Machine Learning Seminar

Impacts of automated vehicles: a traffic flow perspective


Raphael Stern
Department of Civil, Environmental, and Geo- Engineering
University of Minnesota

Wednesday, November 4, 2020
3:30–4:30 pm

Online via zoom View recording here

This work is motivated by the possibility of a small number of automated vehicles (AVs) or partially automated vehicles that may soon be present on our roadways, and the impacts they will have on traffic flow. This automation may take the form of fully autonomous vehicles without human intervention (SAE Level 5) or, as is already the case in many modern vehicles, may take the form of driver assist features such as adaptive cruise control (ACC) or other SAE Level 1 features. Regardless of the extent of automation, the introduction of such vehicles has the potential to substantially alter emergent properties of the flow while also providing new opportunities for traffic state estimation. In this talk, I present some recent experimental and modeling work conducted to understand how AVs may be able to influence traffic flow.

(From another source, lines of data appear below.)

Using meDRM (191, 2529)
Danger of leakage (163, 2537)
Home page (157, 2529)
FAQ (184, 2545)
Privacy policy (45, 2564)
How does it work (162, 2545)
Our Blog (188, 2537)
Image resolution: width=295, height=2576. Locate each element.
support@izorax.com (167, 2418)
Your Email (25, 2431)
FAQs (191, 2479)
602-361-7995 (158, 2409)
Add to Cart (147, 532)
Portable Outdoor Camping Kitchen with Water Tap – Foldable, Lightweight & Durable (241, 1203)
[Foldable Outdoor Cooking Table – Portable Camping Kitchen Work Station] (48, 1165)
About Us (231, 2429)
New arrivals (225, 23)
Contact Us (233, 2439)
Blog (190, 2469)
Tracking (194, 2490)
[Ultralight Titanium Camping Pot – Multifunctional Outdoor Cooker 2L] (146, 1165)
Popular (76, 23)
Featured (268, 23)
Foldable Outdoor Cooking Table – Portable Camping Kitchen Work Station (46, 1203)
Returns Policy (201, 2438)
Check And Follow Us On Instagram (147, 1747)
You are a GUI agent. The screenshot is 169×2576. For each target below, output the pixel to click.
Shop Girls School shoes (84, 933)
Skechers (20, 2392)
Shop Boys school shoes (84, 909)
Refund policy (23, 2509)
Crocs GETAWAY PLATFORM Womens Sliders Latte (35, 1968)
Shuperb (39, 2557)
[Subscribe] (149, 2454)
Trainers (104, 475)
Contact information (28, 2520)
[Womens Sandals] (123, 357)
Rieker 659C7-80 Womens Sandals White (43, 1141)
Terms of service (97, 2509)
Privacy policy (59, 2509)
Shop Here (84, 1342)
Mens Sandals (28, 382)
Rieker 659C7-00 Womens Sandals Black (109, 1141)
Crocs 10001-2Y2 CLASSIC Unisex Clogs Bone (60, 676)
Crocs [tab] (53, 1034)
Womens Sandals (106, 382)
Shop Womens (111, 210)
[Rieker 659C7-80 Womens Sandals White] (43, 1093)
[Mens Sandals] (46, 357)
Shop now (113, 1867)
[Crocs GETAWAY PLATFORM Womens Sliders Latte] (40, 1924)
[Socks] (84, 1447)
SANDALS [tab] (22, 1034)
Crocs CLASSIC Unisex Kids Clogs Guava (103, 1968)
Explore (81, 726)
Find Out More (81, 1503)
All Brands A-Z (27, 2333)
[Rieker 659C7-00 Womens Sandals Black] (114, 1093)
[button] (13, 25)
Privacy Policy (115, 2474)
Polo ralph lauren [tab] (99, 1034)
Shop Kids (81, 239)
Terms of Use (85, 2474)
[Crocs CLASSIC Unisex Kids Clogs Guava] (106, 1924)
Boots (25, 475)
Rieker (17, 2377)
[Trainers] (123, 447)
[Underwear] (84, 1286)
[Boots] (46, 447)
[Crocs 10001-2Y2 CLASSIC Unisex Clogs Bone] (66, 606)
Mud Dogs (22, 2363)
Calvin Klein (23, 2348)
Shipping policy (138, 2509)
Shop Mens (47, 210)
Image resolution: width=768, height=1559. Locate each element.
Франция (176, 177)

Raphael Stern is an Assistant Professor in the Department of Civil, Environmental, and Geo- Engineering at the University of Minnesota. Prior to joining UMN, Dr. Stern was a postdoctoral researcher in the Department of Informatics at the Technical University of Munich. Dr. Stern has also spent time as a visiting researcher at the Institute for Software Integrated Systems at Vanderbilt University. Dr. Stern received a bachelor of science degree (2013), master of science degree (2015), and Ph.D. (2018) all in Civil Engineering from the University of Illinois at Urbana-Champaign. Dr. Stern was a visiting researcher at the Institute for Pure and Applied Mathematics at UCLA, and a recipient of the Dwight David Eisenhower Graduate Fellowship from the Federal Highway Administration. Dr. Stern's research interests are in the area of traffic control and estimation with autonomous vehicles in the flow.